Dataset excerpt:
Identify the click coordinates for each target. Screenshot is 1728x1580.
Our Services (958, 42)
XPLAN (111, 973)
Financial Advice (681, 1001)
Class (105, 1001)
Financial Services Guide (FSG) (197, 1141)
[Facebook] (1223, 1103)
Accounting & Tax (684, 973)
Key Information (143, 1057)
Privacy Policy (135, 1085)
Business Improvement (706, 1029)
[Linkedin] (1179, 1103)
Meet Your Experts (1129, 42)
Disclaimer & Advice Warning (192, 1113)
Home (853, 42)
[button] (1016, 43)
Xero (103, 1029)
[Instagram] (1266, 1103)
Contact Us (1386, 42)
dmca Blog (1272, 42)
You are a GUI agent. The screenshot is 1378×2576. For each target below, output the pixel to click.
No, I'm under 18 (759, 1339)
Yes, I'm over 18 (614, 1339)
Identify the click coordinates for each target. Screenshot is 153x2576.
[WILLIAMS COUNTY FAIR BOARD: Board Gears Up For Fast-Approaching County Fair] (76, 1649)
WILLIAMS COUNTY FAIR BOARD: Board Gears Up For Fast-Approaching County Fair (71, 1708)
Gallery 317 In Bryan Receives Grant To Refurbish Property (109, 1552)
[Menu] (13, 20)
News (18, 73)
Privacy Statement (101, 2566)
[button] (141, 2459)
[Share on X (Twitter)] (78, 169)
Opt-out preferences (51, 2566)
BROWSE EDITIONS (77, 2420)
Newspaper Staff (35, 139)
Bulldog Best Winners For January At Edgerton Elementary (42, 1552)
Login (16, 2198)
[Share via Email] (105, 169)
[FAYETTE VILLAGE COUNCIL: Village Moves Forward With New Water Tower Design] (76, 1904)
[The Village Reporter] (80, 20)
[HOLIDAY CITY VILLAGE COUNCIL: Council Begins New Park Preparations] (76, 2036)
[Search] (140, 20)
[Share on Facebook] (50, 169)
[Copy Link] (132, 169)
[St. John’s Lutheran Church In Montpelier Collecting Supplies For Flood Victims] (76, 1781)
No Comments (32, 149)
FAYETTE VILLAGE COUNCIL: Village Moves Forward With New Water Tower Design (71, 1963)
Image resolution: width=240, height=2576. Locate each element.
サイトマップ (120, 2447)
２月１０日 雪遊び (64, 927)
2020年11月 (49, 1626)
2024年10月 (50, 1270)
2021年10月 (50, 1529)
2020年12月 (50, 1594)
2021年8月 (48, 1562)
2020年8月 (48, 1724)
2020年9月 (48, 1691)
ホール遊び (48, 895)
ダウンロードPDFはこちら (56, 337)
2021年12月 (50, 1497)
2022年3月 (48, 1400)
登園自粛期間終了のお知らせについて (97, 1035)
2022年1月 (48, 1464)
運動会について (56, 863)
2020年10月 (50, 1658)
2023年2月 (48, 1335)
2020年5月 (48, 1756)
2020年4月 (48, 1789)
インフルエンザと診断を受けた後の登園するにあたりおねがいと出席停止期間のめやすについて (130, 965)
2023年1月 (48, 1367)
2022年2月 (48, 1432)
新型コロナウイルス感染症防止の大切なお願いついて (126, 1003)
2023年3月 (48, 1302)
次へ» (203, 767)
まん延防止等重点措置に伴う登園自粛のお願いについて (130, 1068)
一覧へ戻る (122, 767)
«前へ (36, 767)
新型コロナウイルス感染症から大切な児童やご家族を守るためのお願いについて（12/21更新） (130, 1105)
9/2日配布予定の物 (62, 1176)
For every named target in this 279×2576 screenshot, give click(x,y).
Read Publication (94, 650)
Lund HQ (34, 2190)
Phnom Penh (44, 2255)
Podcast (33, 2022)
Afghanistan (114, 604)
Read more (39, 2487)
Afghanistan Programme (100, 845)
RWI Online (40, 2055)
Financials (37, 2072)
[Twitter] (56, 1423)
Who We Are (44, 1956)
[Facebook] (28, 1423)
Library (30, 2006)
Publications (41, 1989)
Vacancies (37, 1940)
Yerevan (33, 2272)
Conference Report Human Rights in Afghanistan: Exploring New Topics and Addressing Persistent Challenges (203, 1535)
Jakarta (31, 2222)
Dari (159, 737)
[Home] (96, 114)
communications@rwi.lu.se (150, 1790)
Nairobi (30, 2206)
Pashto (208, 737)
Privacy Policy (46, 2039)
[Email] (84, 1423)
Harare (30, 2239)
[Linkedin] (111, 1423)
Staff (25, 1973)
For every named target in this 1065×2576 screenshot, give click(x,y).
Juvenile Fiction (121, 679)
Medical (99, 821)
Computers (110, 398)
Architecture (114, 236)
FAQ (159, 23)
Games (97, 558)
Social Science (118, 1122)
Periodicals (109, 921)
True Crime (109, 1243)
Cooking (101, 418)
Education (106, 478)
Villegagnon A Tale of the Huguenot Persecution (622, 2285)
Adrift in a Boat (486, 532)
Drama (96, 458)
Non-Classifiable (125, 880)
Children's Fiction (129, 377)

- WRITTEN PROBLEM
Transcribe the rows starting at the one containing "Home (853, 42)" and ending at the one containing "[WILLIAMS COUNTY FAIR", both included, reproducing each character as it stands.

- RESPONSE BELOW
Home (853, 42)
[button] (1016, 43)
Xero (103, 1029)
[Instagram] (1266, 1103)
Contact Us (1386, 42)
dmca Blog (1272, 42)
You are a GUI agent. The screenshot is 1378×2576. For each target below, output the pixel to click.
No, I'm under 18 (759, 1339)
Yes, I'm over 18 (614, 1339)
Identify the click coordinates for each target. Screenshot is 153x2576.
[WILLIAMS COUNTY FAIR BOARD: Board Gears Up For Fast-Approaching County Fair] (76, 1649)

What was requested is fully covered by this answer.